The National Consumer Law Center warned Congress on Wednesday that a change to federal law last year is troublesome because it now allows the government to use robocalls to collect debt.

Margot Saunders, counsel for NCLC, testified at a Senate Committee on Commerce, Science and Transportation hearing that before the change people were informed that government agencies would not try to collect money with prerecorded messages. 

"But now, because the IRS can hire debt collectors and because the IRS debt collectors can robocall without consent," the resulting confusion makes people more susceptible to scams, she said.

The committee’s hearing examined whether recent federal regulation is leaving people vulnerable to harassing automated phone calls. At issue is the Telephone Consumer Protection Act, which was revised by the Bipartisan Budget Act of 2015 to allow for robocalls to cell phones for government debt collection.

Saunders testified that rising complaints about harassing calls and texts have come after the change to the law. She cited several recent cases illustrating why prerecorded messages remain one of the biggest consumer issues.

Yahoo sent nearly 30,000 texts to one phone, yet maintained that it was not required to stop because a previous subscriber had consented, according to her written testimony. In another case, Chase Auto Finance sent a person who was not a customer more than 80 calls relating to someone else’s debt.

Saunders testified that in many cases, "the caller had decided that it was simply more cost effective to ignore the express wishes of these consumers and continue to make these automated calls."

Sen. Claire McCaskill, D-Mo., said companies should be able to use technology to let consumers opt out of messages, so they don't "need to call them 40 times to figure out it was a reassigned number."

Monica Desai, partner at law firm Squire Patton Boggs, said current law is putting added pressure on companies that are struggling to figure out who can be called and who cannot.
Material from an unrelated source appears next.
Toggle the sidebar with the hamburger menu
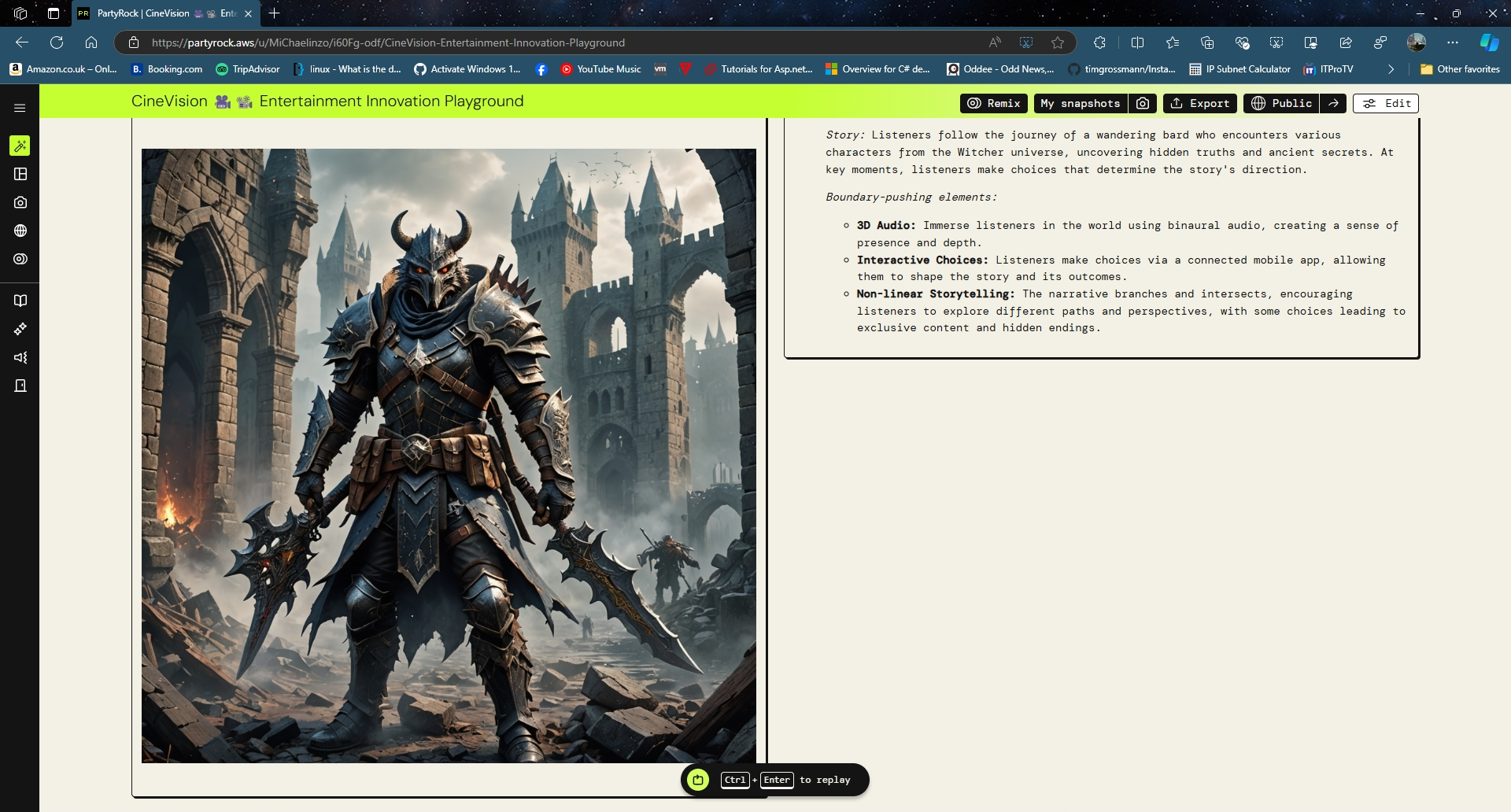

She recommended creating a single, comprehensive phone number database to make compliance easier.

Earlier this month, the Federal Communications Commission released a Notice of Proposed Rulemaking concerning the use of modern dialing technologies when contacting consumers on cell phones about student loan debts, mortgages, taxes and other debts owed to or guaranteed by the government.

The FCC is seeking comments on the proposal, which is likely to strike a balance between consumer protections and a congressional directive included in the Bipartisan Budget Act.